▶ [Your objective] A verbatim copy is needed of the lines below from the one containing "soubory cookies (230, 1471)" up to and including the one containing "in plastica (43, 890)", excluding pictures.

▶ [Provided data]
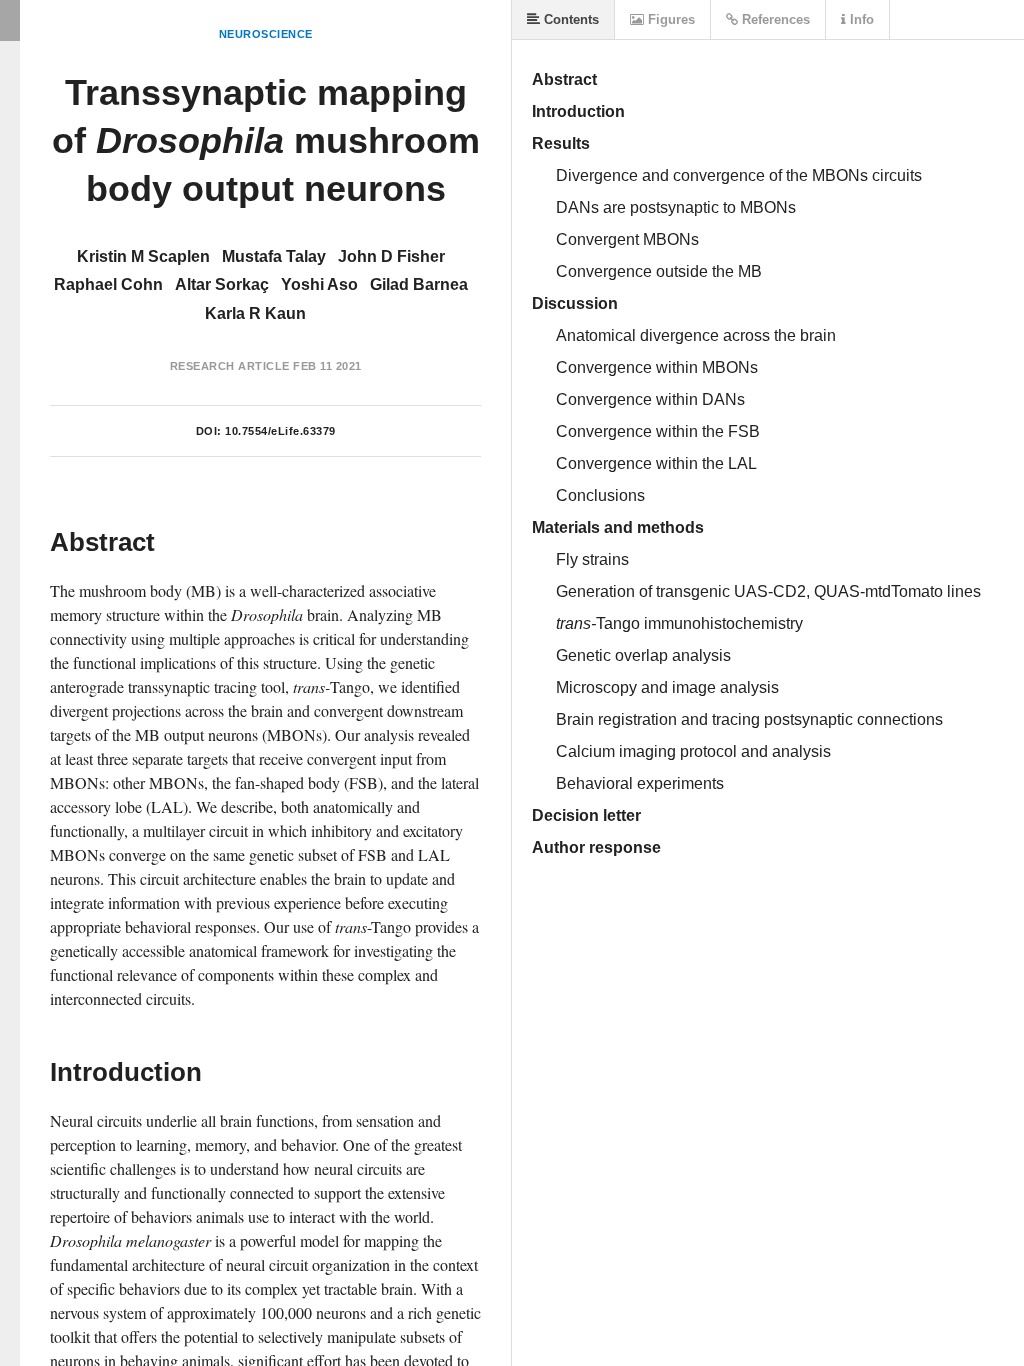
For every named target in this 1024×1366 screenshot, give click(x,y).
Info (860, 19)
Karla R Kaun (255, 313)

...

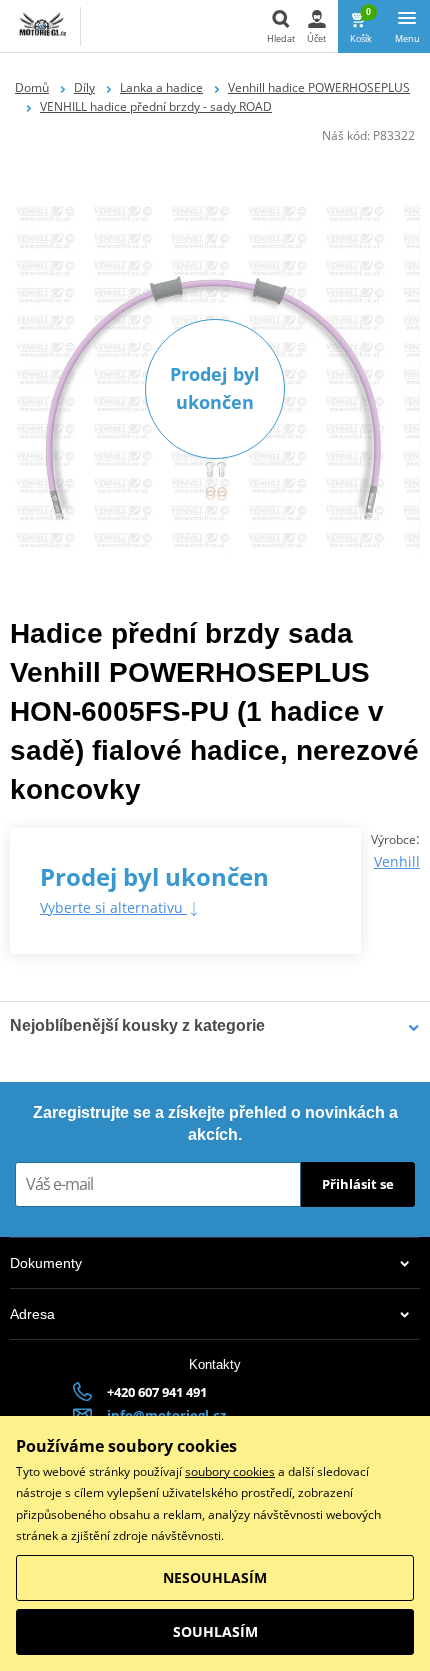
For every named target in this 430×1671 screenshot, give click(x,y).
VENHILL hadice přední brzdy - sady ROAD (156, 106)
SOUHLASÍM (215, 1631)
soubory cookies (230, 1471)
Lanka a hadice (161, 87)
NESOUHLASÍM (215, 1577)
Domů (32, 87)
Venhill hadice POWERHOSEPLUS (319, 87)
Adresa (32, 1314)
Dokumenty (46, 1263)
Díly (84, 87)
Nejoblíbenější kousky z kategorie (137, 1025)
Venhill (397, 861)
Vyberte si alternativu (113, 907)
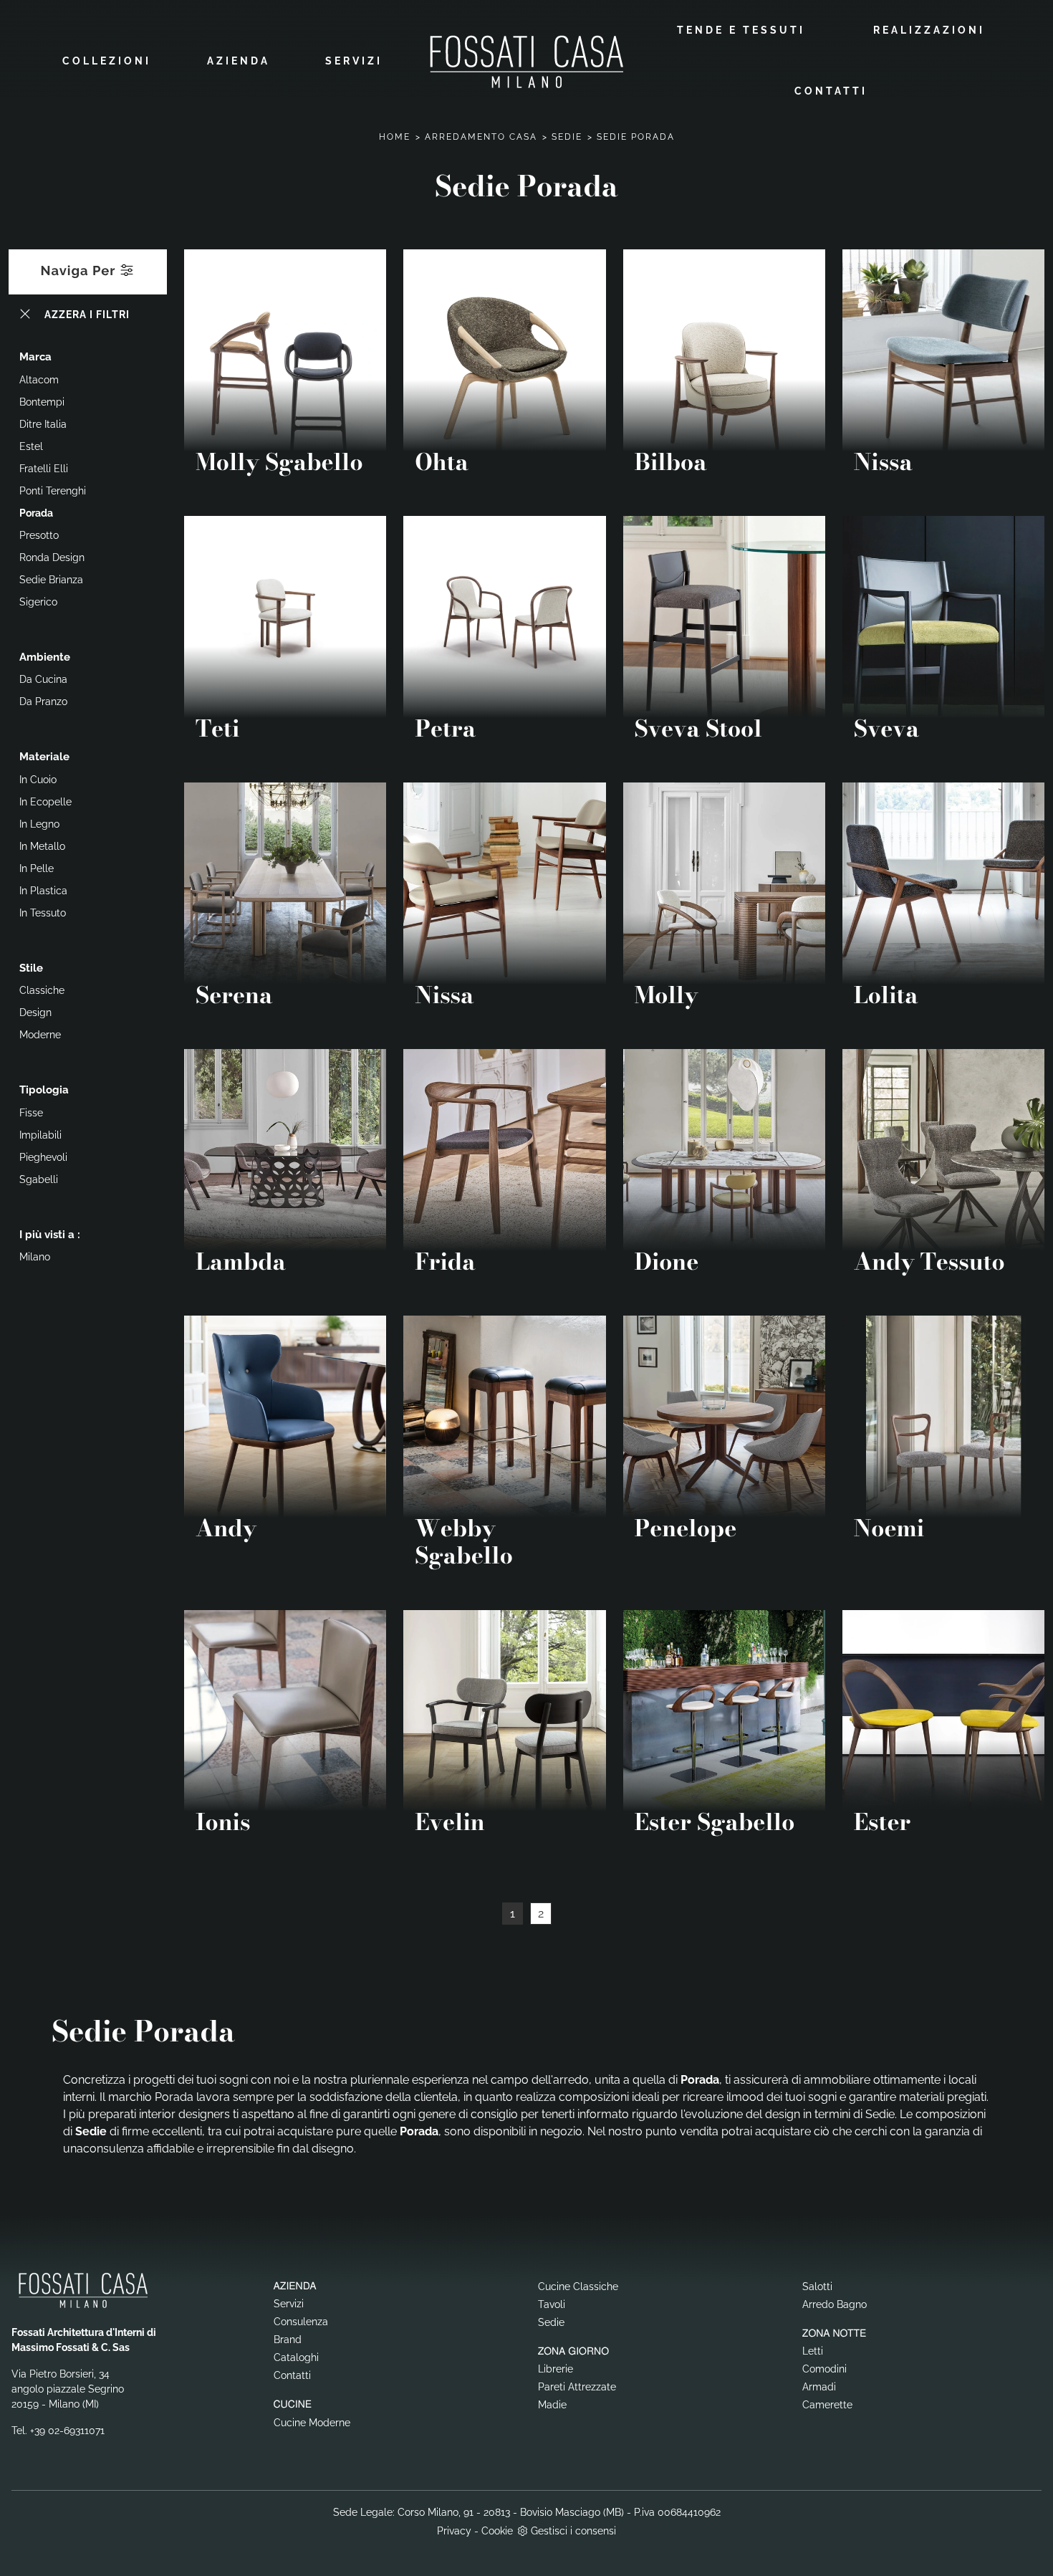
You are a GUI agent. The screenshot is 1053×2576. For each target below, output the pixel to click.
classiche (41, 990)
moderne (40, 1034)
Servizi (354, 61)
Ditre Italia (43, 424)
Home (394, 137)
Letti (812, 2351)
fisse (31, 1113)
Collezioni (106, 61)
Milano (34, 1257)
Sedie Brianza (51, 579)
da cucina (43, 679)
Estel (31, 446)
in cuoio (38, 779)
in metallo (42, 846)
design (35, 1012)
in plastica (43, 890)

▶ [Expected answer]
soubory cookies (230, 1471)
Lanka a hadice (161, 87)
NESOUHLASÍM (215, 1577)
Domů (32, 87)
Venhill hadice POWERHOSEPLUS (319, 87)
Adresa (32, 1314)
Dokumenty (46, 1263)
Díly (84, 87)
Nejoblíbenější kousky z kategorie (137, 1025)
Venhill (397, 861)
Vyberte si alternativu (113, 907)
You are a GUI agent. The screenshot is 1053×2576. For each target below, output the pixel to click.
classiche (41, 990)
moderne (40, 1034)
Servizi (354, 61)
Ditre Italia (43, 424)
Home (394, 137)
Letti (812, 2351)
fisse (31, 1113)
Collezioni (106, 61)
Milano (34, 1257)
Sedie Brianza (51, 579)
da cucina (43, 679)
Estel (31, 446)
in cuoio (38, 779)
in metallo (42, 846)
design (35, 1012)
in plastica (43, 890)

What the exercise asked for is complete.